Che cosa chiedete al governo?

Sindacati e aziende delle tlc continuano a lavorare insieme; abbiamo chiesto ai ministri Giancarlo Giorgetti e Vittorio Colao di aprire un confronto, ma non lo hanno fatto. Non possiamo parlare di tlc solo quando ci sono le gare per il 5G: dobbiamo aprire un tavolo reale su uno dei grandi dibattiti industriali per il Paese, come la situazione dell’operatore nazionale e le prospettive in vista dell’eventuale rete unica delle tlc e, in generale, la centralità del settore delle telecomunicazioni. Paghiamo lo scotto di una privatizzazione sconsiderata e ora si rischia di fare il bis con uno scorporo dell’operatore verticale per creare una società ad hoc della rete che deve realizzare nel 2030 il cablaggio in fibra di tutto il Paese. Sono coinvolti 25mila-30mila lavoratori e gli ammortizzatori sociali non sono una soluzione valida nel lungo termine. Ma non è solo questione dell’operatore nazionale. È politica industriale: si è lasciato campo aperto a una competizione sfrenata sui prezzi che ha bruciato miliardi di euro per le telco, minacciando gli investimenti e l’occupazione. Un’altra questione irrisolta è quella dei subappalti dei contratti e delle licenze, che incide anche più della guerra dei prezzi sulla sostenibilità del settore. Questi sono i temi che vorremmo vedere affrontati in un tavolo tecnico che coinvolga governo, telco e sindacati.

Adesso sulle telco pesano anche i rincari dei costi dell’energia. Quale impatto prevedete e quali soluzioni sono possibili?
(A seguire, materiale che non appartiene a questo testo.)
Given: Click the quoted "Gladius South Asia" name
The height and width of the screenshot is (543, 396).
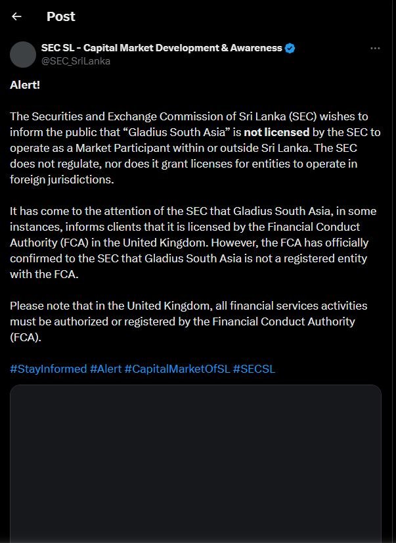Looking at the screenshot, I should (177, 132).
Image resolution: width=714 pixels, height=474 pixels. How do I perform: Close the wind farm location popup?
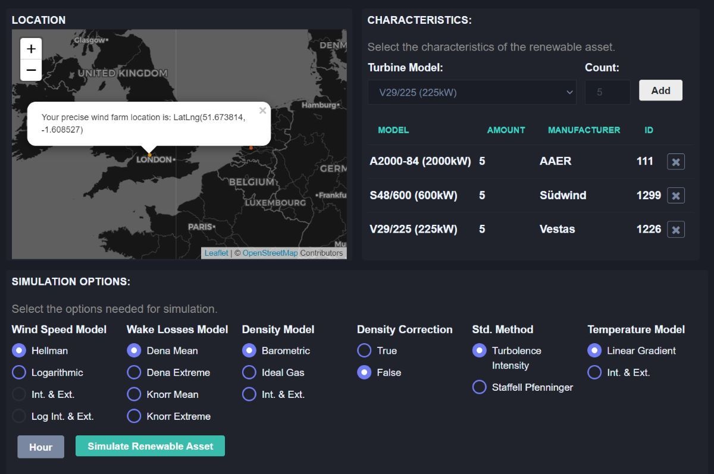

Ovviamente cloud, data center e antenne per il 5G usano energia e i rincari incideranno. Ma anche la normativa ha un ruolo importante, come nel caso dei limiti sulle emissioni elettromagnetiche: essendo in Italia più bassi per legge obbligano le telco a posare molte più antenne e celle e queste hanno un grande consumo energetico. Poi ci sono i costi delle componenti e i ritardi lungo le supply chain. Molto dipende dal contesto macroeconomico e geopolitico, ma ancora una volta paghiamo i ritardi nelle politiche industriali. Per questo insisto sulla necessità di una cabina di regia centrale cui contribuiscono aziende, enti pubblici e parti sociali per una dare visione unica su questa industria fondamentale. Sui temi chiave per le tlc c’è un carenza di visione dei politici e il rischio è di bloccare la digitalizzazione e lo sviluppo del Paese. Nel 5G, per esempio, il no di alcuni Comuni alle antenne rischia di creare un’Italia a due velocità, con città e aree dove il 5G dà valore a imprese e cittadini e altre che restano indietro e perdono opportunità. Una vision centrale e condivisa aiuterebbe a evitare questa adozione a macchia di leopardo.